Gesammelte Schriften Band 2 • 1912 - 1917

Johan O. Smith

Skjulte Skatter 1916-05 - Knechtschaft und Freiheit

Gesammelte Schriften Band 2 • 1912 - 1917

Knechtschaft und Freiheit

Wenn es Knechtschaft ist, Gott in seinem Geist zu dienen, dann muss Freiheit bedeuten, den Lüsten des Fleisches zu folgen. Willst du dieser Lust nicht folgen, aber den Schein der Gottesfurcht wahren, der ohne Kraft und in unseren Tagen so gewöhnlich ist, dann solltest du zusehen, dass du in der einen oder anderen religiösen Versammlung einen Platz findest – ob sie nun frei ist oder zu einem Verband gehört – in der man es mit deinem geistlichen Zustand nicht so genau nimmt, wenn nur der äußere Schein in Ordnung ist.

Was uns selbst betrifft, meiden wir alle schändlichen Schleichwege und denken nicht daran, Gottes Wort um Gewinnes willen zu verfälschen. Jeder hat Freiheit, zu tun und zu lassen, was er will; aber wisse, dass danach das Gericht kommt. Der Wille Gottes ist unsere Freiheit, wenn es auch Knechtschaft und Tod für das Fleisch bedeutet. Der Gehorsam des Glaubens ist unser Eingang und Ausgang aus all den Hindernissen, die durch Gottes Kraft überwunden werden. Ist aber der Gehorsam des Glaubens Knechtschaft, dann muss Unglaube und Ungehorsam Freiheit sein. Aber Gottes Gemeinde hat keinerlei Bedarf für diese Freiheit; und wo sie praktiziert wird, da herrscht der Tod.

Wir leben in einer vom Schein der Gottesfurcht und von der Kraftlosigkeit so durchsäuerten Zeit, dass es erforderlich ist, dass man sich wach hält.

Es gibt eine Verleugnung, die der Befriedigung des Fleisches dient. Aber die Fleischlichen können Gott nicht gefallen. Manche mögen sagen: Ich lege alles Unnötige ab. Nun, lege du es ab; aber wisse gleichzeitig, dass das, was dir unnötig scheint, ein anderer für nötig hält, weshalb er es beibehält. Beurteile deshalb einen anderen nicht nach dem, was du selbst abgelegt hast. Und derjenige, der nicht ablegt, rühme sich nicht seiner größeren Freiheit gegenüber dem, der ablegt.
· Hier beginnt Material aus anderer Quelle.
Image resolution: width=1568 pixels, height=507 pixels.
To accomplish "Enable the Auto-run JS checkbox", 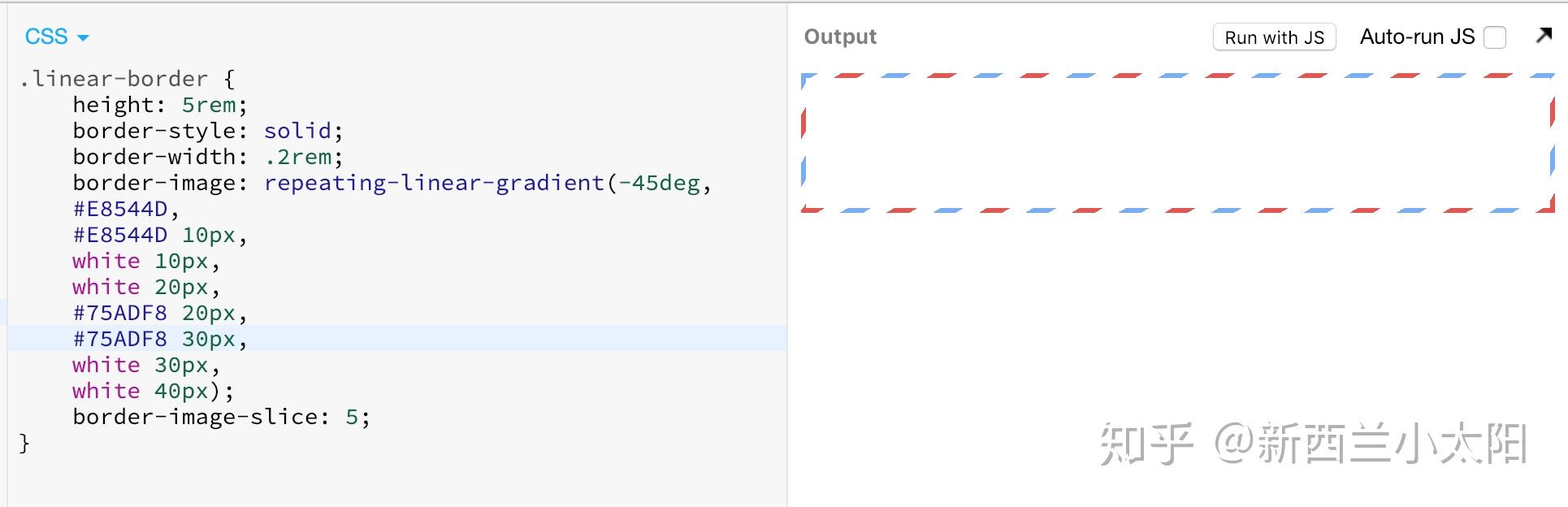I will [x=1494, y=37].
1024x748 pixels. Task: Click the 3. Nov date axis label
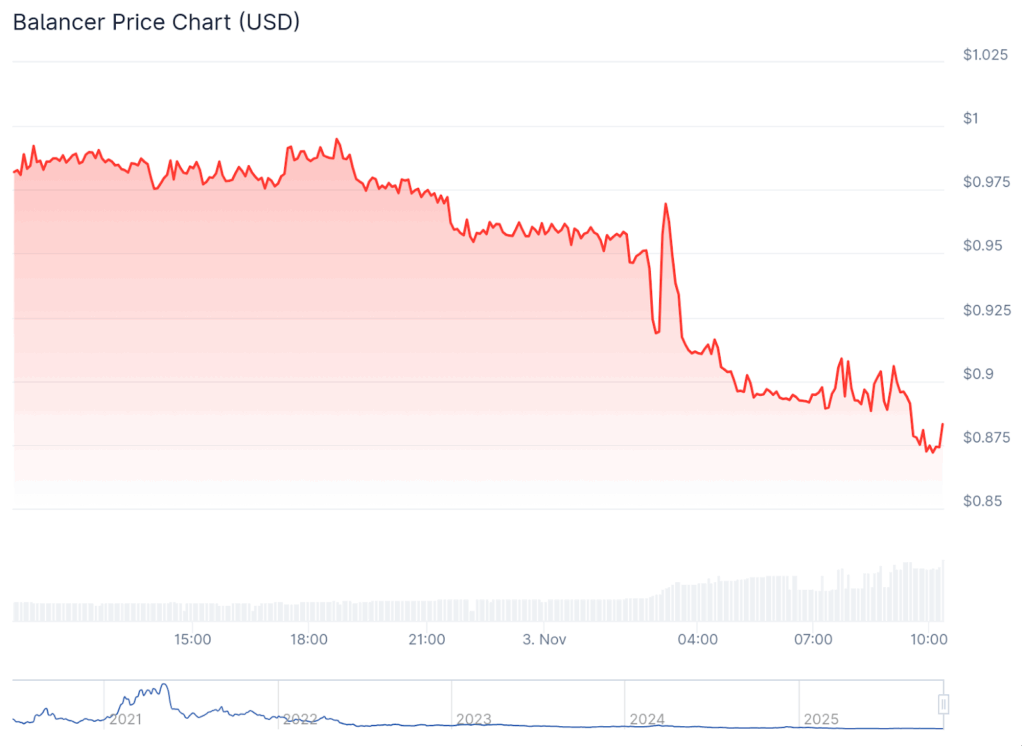[545, 638]
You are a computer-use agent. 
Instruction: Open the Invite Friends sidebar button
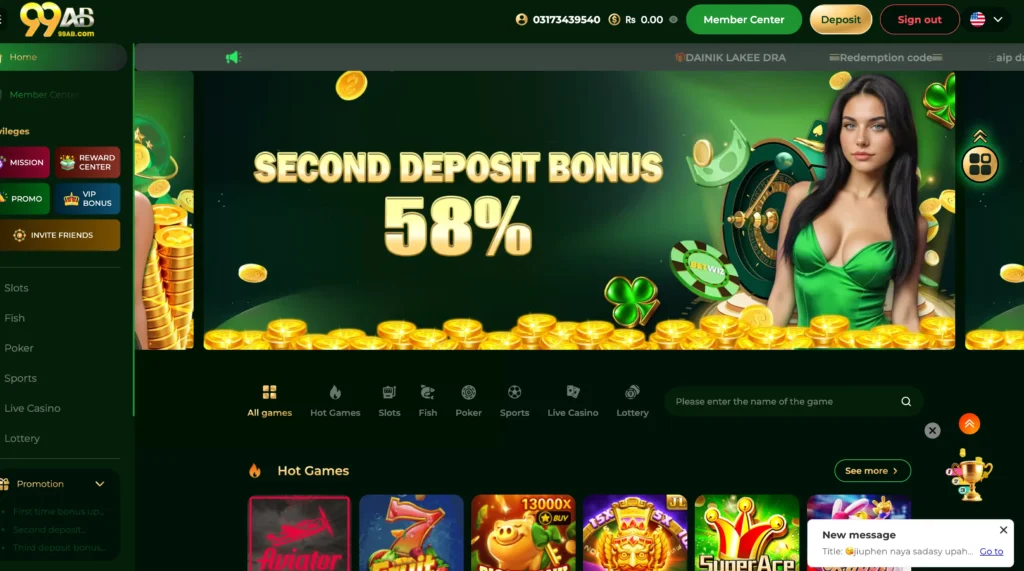pyautogui.click(x=60, y=235)
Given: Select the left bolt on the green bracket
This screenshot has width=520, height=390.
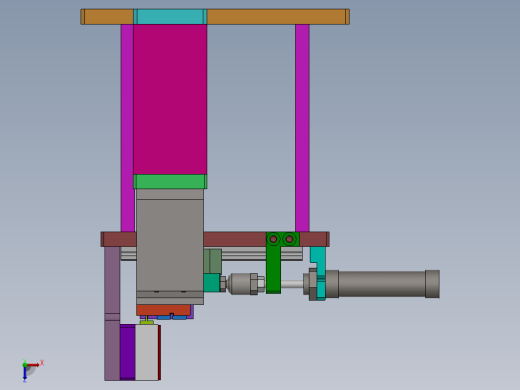Looking at the screenshot, I should click(273, 239).
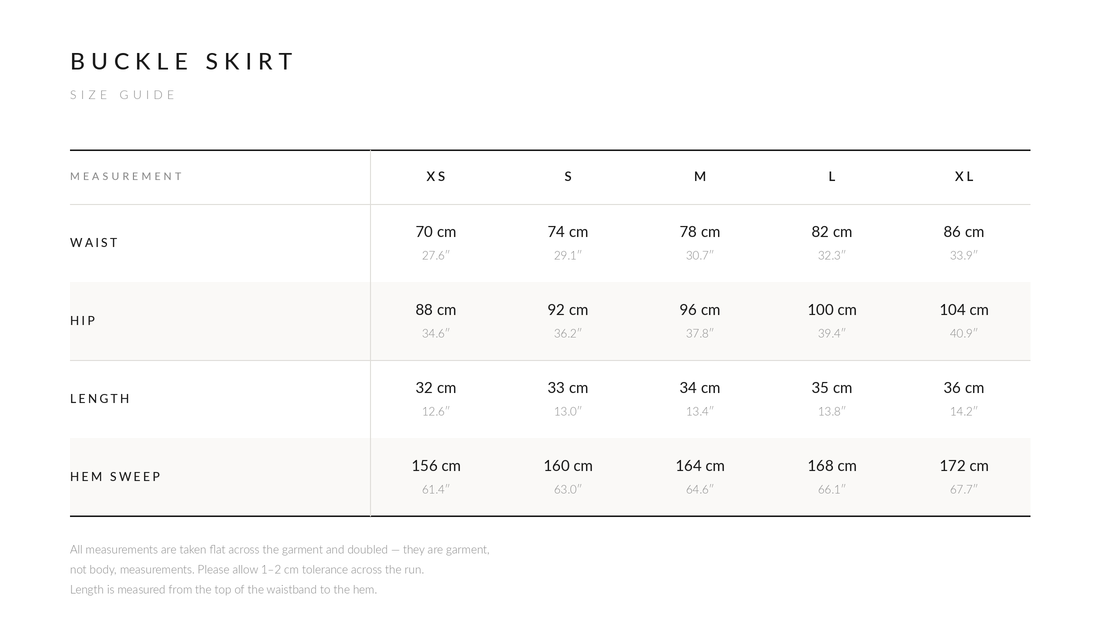Click the XL size column header

[964, 177]
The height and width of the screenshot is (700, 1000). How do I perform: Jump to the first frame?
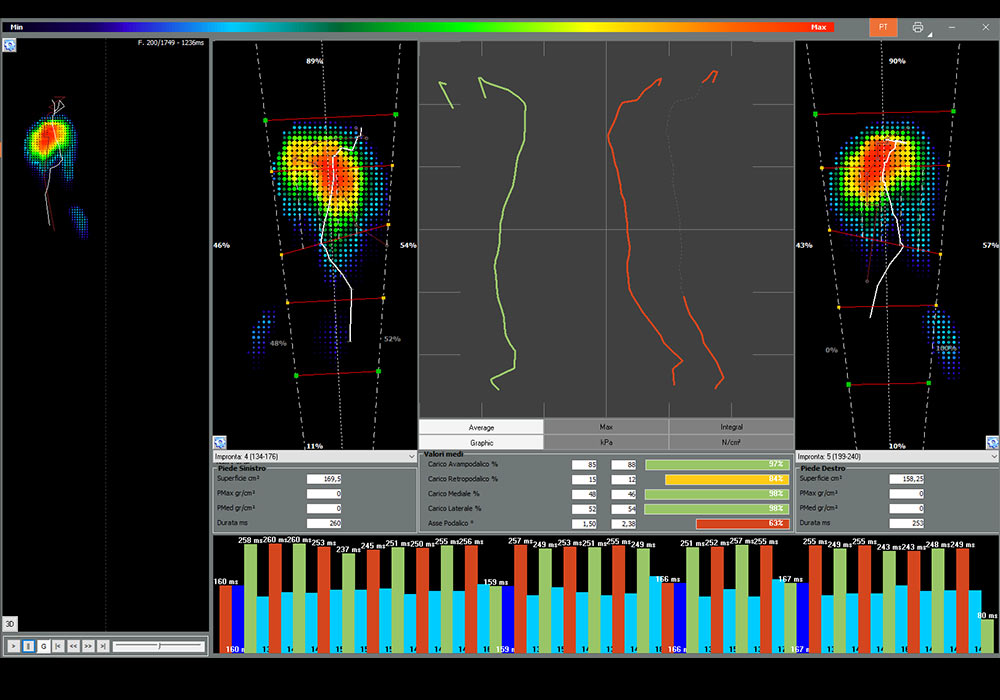pyautogui.click(x=58, y=646)
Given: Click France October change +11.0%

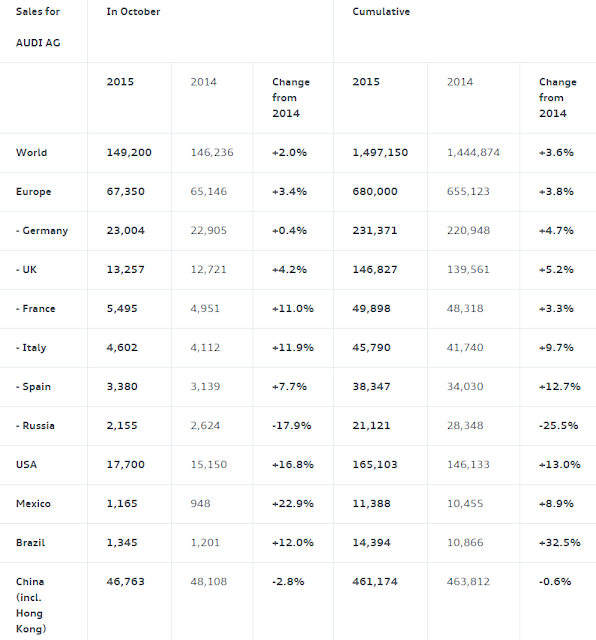Looking at the screenshot, I should (293, 309).
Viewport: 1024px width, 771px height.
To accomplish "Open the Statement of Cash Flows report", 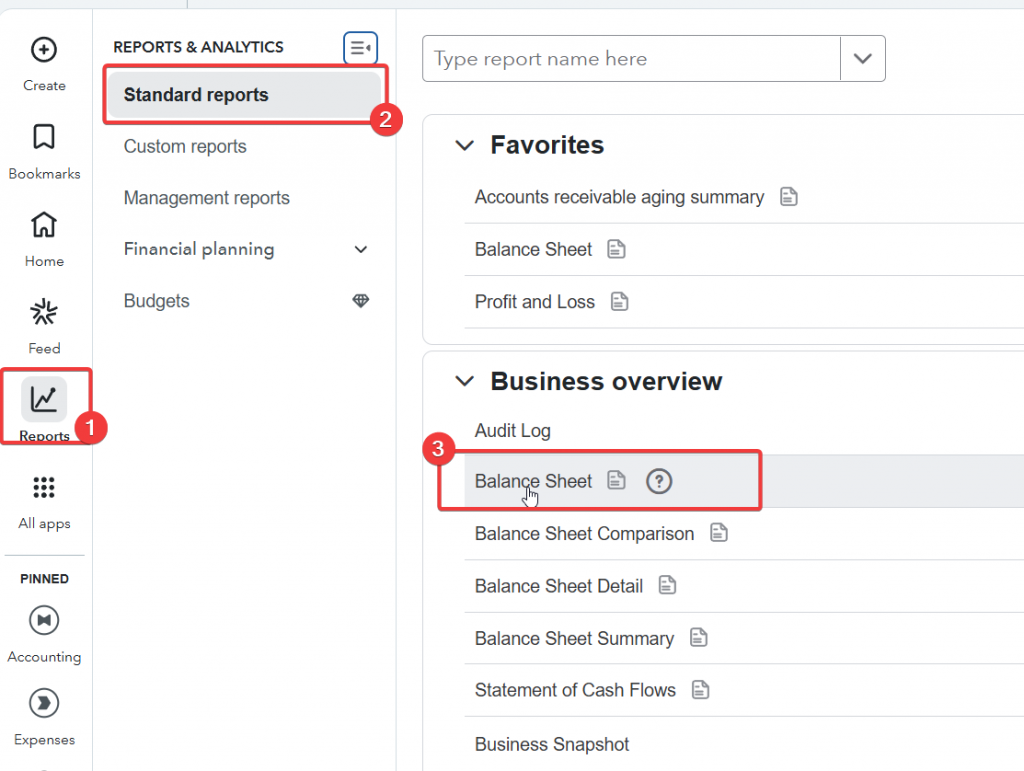I will [x=575, y=690].
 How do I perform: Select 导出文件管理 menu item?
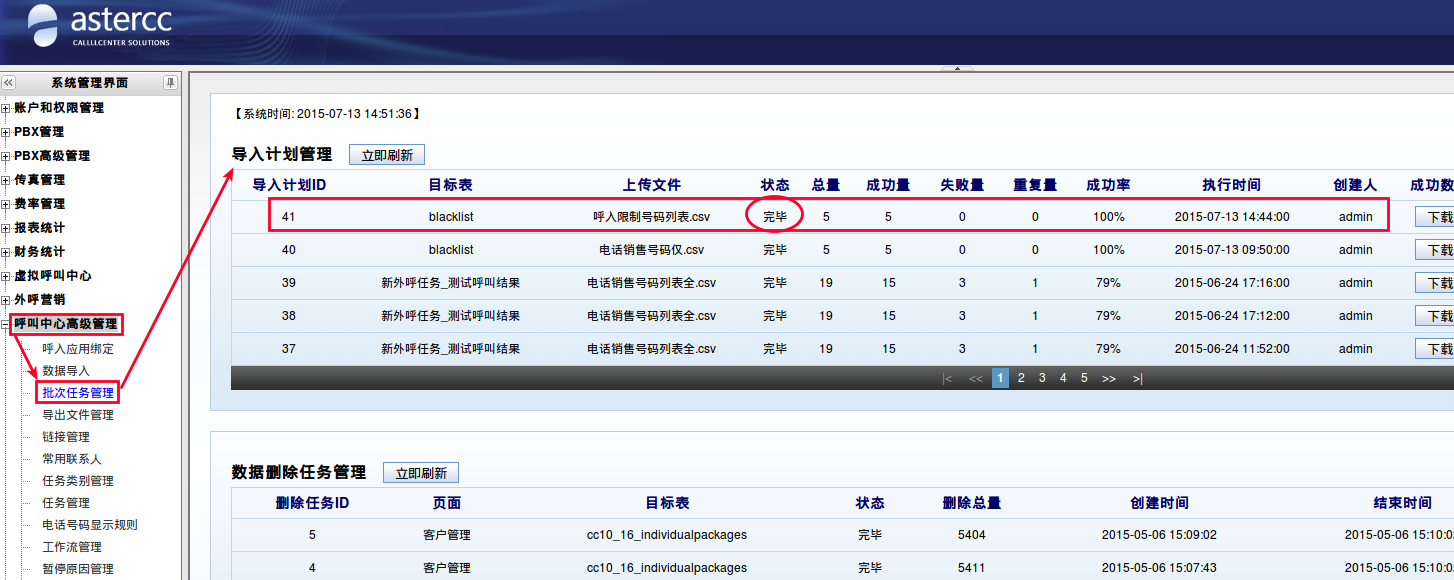click(78, 415)
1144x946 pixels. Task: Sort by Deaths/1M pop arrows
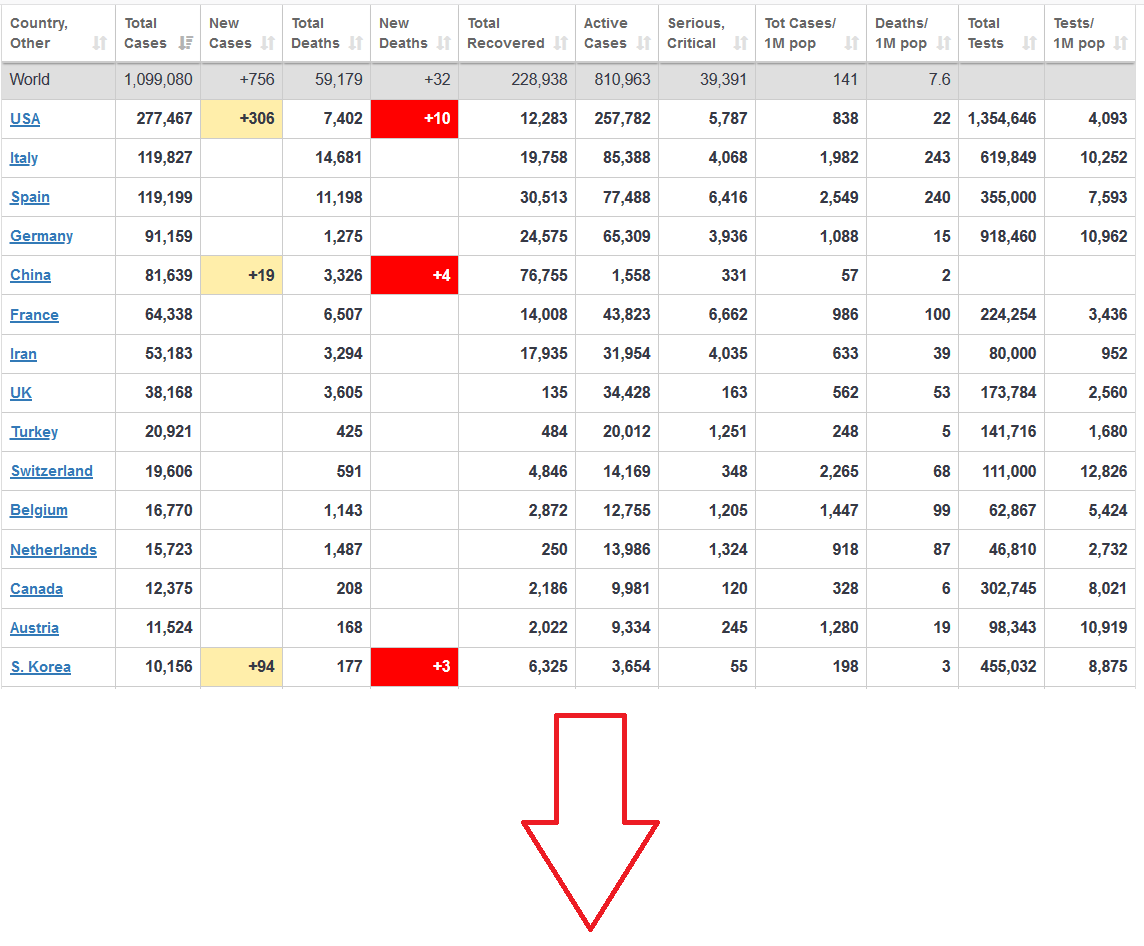[x=943, y=43]
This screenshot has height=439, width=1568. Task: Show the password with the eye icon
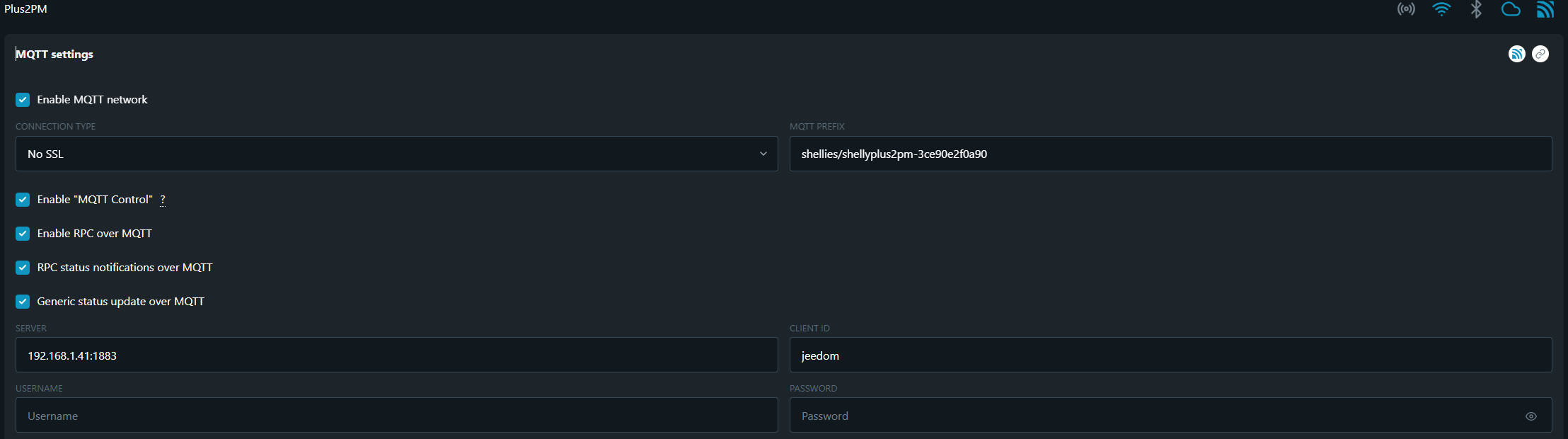(1530, 416)
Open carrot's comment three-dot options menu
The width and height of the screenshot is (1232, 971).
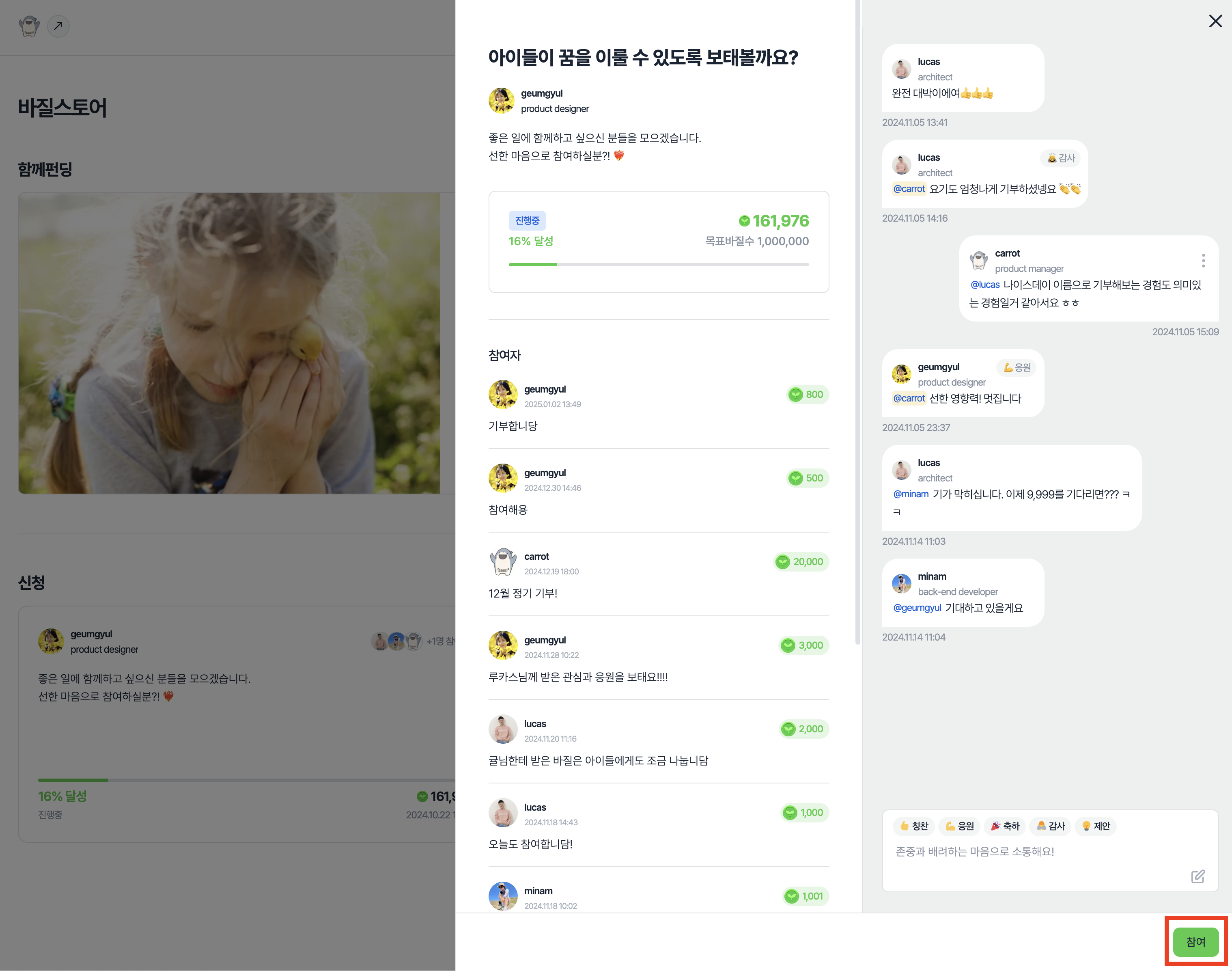[x=1203, y=260]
Was man auf menschliche Weise ablegt oder beibehält, hat dennoch vor Gott keinerlei Bedeutung, es sei denn, dass Gott seinen Willen in der Sache zu erkennen gibt.

Doch ist es gut, dass man sich ehrbar kleidet und die Dinge dieser Welt ehrbar gebraucht, damit die Widersacher nichts Schlechtes über uns sagen können, wenn sie unseren guten Wandel sehen.